▸ The problem
Everything in the listing below should be repeated exactly.

_ _ _

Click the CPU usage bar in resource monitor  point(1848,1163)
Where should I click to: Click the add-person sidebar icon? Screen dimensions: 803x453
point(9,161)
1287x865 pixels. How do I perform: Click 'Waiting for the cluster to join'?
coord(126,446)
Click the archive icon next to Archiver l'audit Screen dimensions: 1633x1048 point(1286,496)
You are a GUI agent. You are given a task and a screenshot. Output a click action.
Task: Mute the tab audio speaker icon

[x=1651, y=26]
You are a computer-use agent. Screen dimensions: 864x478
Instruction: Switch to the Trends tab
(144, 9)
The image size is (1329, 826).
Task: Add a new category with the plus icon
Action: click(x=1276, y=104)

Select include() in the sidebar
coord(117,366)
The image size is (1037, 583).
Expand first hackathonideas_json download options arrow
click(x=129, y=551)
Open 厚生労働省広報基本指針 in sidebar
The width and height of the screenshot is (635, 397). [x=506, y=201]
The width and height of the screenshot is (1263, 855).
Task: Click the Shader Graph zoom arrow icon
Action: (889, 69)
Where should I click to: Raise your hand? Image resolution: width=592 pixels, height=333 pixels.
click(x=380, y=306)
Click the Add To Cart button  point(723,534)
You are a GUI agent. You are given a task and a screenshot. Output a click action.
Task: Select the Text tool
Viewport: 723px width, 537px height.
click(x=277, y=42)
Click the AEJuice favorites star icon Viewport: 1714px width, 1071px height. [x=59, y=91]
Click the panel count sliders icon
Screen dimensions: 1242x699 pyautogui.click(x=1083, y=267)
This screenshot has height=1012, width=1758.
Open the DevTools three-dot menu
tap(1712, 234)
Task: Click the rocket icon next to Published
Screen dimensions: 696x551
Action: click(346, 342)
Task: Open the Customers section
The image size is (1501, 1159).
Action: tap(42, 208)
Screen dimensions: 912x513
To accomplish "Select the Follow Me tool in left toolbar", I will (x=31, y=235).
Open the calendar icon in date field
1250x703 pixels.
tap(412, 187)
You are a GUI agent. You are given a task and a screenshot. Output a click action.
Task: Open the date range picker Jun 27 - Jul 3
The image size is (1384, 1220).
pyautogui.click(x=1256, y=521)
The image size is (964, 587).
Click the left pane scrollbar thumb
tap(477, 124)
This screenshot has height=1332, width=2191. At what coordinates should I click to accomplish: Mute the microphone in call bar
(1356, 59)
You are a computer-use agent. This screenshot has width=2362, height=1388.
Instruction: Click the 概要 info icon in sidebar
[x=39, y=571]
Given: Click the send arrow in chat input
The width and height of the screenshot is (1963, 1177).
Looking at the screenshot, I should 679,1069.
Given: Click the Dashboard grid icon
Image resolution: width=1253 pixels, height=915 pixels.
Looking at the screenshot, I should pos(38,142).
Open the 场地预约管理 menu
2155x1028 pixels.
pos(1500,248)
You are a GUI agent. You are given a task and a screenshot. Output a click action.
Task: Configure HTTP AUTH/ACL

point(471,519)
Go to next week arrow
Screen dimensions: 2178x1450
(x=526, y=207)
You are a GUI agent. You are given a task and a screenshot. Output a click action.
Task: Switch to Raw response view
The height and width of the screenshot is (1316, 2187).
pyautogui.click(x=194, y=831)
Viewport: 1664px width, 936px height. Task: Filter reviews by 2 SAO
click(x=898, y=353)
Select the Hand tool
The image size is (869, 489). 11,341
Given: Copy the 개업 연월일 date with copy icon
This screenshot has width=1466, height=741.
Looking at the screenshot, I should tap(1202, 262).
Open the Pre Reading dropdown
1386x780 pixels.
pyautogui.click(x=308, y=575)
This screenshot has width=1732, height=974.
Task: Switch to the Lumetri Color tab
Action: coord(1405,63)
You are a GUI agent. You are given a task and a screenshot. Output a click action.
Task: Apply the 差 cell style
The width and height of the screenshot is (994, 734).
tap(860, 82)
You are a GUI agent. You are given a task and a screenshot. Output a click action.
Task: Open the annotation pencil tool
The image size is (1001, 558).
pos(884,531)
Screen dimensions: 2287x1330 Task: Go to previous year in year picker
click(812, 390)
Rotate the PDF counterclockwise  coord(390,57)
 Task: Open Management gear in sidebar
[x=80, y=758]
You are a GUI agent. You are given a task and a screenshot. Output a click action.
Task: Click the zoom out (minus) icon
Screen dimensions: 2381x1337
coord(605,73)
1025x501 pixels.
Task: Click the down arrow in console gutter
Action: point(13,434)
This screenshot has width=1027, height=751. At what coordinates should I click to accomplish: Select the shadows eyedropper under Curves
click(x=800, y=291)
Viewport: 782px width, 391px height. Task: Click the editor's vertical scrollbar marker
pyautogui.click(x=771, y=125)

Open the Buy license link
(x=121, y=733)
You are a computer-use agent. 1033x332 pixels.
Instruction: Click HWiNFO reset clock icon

_ _ _

▸ Output for this task
Click the CPU usage bar in resource monitor  point(1848,1163)
Where should I click to: Click the add-person sidebar icon? Screen dimensions: 803x453
point(9,161)
1287x865 pixels. How do I perform: Click 'Waiting for the cluster to join'?
coord(126,446)
Click the archive icon next to Archiver l'audit Screen dimensions: 1633x1048 point(1286,496)
You are a GUI agent. You are given a task and a screenshot. Output a click action.
Task: Mute the tab audio speaker icon

[x=1651, y=26]
You are a computer-use agent. Screen dimensions: 864x478
Instruction: Switch to the Trends tab
(144, 9)
The image size is (1329, 826).
Task: Add a new category with the plus icon
Action: click(x=1276, y=104)

Select include() in the sidebar
coord(117,366)
The image size is (1037, 583).
Expand first hackathonideas_json download options arrow
click(x=129, y=551)
Open 厚生労働省広報基本指針 in sidebar
The width and height of the screenshot is (635, 397). [x=506, y=201]
The width and height of the screenshot is (1263, 855).
Task: Click the Shader Graph zoom arrow icon
Action: (889, 69)
Where should I click to: Raise your hand? Image resolution: width=592 pixels, height=333 pixels.
click(x=380, y=306)
Click the Add To Cart button  point(723,534)
You are a GUI agent. You are given a task and a screenshot. Output a click action.
Task: Select the Text tool
Viewport: 723px width, 537px height.
click(x=277, y=42)
Click the AEJuice favorites star icon Viewport: 1714px width, 1071px height. [x=59, y=91]
Click the panel count sliders icon
Screen dimensions: 1242x699 pyautogui.click(x=1083, y=267)
This screenshot has height=1012, width=1758.
Open the DevTools three-dot menu
tap(1712, 234)
Task: Click the rocket icon next to Published
Screen dimensions: 696x551
Action: click(346, 342)
Task: Open the Customers section
The image size is (1501, 1159).
Action: tap(42, 208)
Screen dimensions: 912x513
To accomplish "Select the Follow Me tool in left toolbar", I will (x=31, y=235).
Open the calendar icon in date field
1250x703 pixels.
tap(412, 187)
You are a GUI agent. You are given a task and a screenshot. Output a click action.
Task: Open the date range picker Jun 27 - Jul 3
The image size is (1384, 1220).
pyautogui.click(x=1256, y=521)
The image size is (964, 587).
Click the left pane scrollbar thumb
tap(477, 124)
This screenshot has height=1332, width=2191. At what coordinates should I click to accomplish: Mute the microphone in call bar
(1356, 59)
You are a computer-use agent. This screenshot has width=2362, height=1388.
Instruction: Click the 概要 info icon in sidebar
[x=39, y=571]
Given: Click the send arrow in chat input
The width and height of the screenshot is (1963, 1177).
Looking at the screenshot, I should 679,1069.
Given: Click the Dashboard grid icon
Image resolution: width=1253 pixels, height=915 pixels.
Looking at the screenshot, I should pos(38,142).
Open the 场地预约管理 menu
2155x1028 pixels.
pos(1500,248)
You are a GUI agent. You are given a task and a screenshot. Output a click action.
Task: Configure HTTP AUTH/ACL

point(471,519)
Go to next week arrow
Screen dimensions: 2178x1450
(x=526, y=207)
You are a GUI agent. You are given a task and a screenshot. Output a click action.
Task: Switch to Raw response view
The height and width of the screenshot is (1316, 2187).
pyautogui.click(x=194, y=831)
Viewport: 1664px width, 936px height. Task: Filter reviews by 2 SAO
click(x=898, y=353)
Select the Hand tool
The image size is (869, 489). 11,341
Given: Copy the 개업 연월일 date with copy icon
This screenshot has width=1466, height=741.
Looking at the screenshot, I should tap(1202, 262).
Open the Pre Reading dropdown
1386x780 pixels.
pyautogui.click(x=308, y=575)
This screenshot has width=1732, height=974.
Task: Switch to the Lumetri Color tab
Action: coord(1405,63)
You are a GUI agent. You are given a task and a screenshot. Output a click action.
Task: Apply the 差 cell style
The width and height of the screenshot is (994, 734).
tap(860, 82)
You are a GUI agent. You are given a task and a screenshot. Output a click action.
Task: Open the annotation pencil tool
The image size is (1001, 558).
pos(884,531)
Screen dimensions: 2287x1330 Task: Go to previous year in year picker
click(812, 390)
Rotate the PDF counterclockwise  coord(390,57)
 Task: Open Management gear in sidebar
[x=80, y=758]
You are a GUI agent. You are given a task and a screenshot. Output a click action.
Task: Click the zoom out (minus) icon
Screen dimensions: 2381x1337
coord(605,73)
1025x501 pixels.
Task: Click the down arrow in console gutter
Action: point(13,434)
This screenshot has width=1027, height=751. At what coordinates should I click to accomplish: Select the shadows eyedropper under Curves
click(x=800, y=291)
Viewport: 782px width, 391px height. Task: Click the editor's vertical scrollbar marker
pyautogui.click(x=771, y=125)

Open the Buy license link
(x=121, y=733)
You are a computer-use agent. 1033x332 pixels.
Instruction: Click HWiNFO reset clock icon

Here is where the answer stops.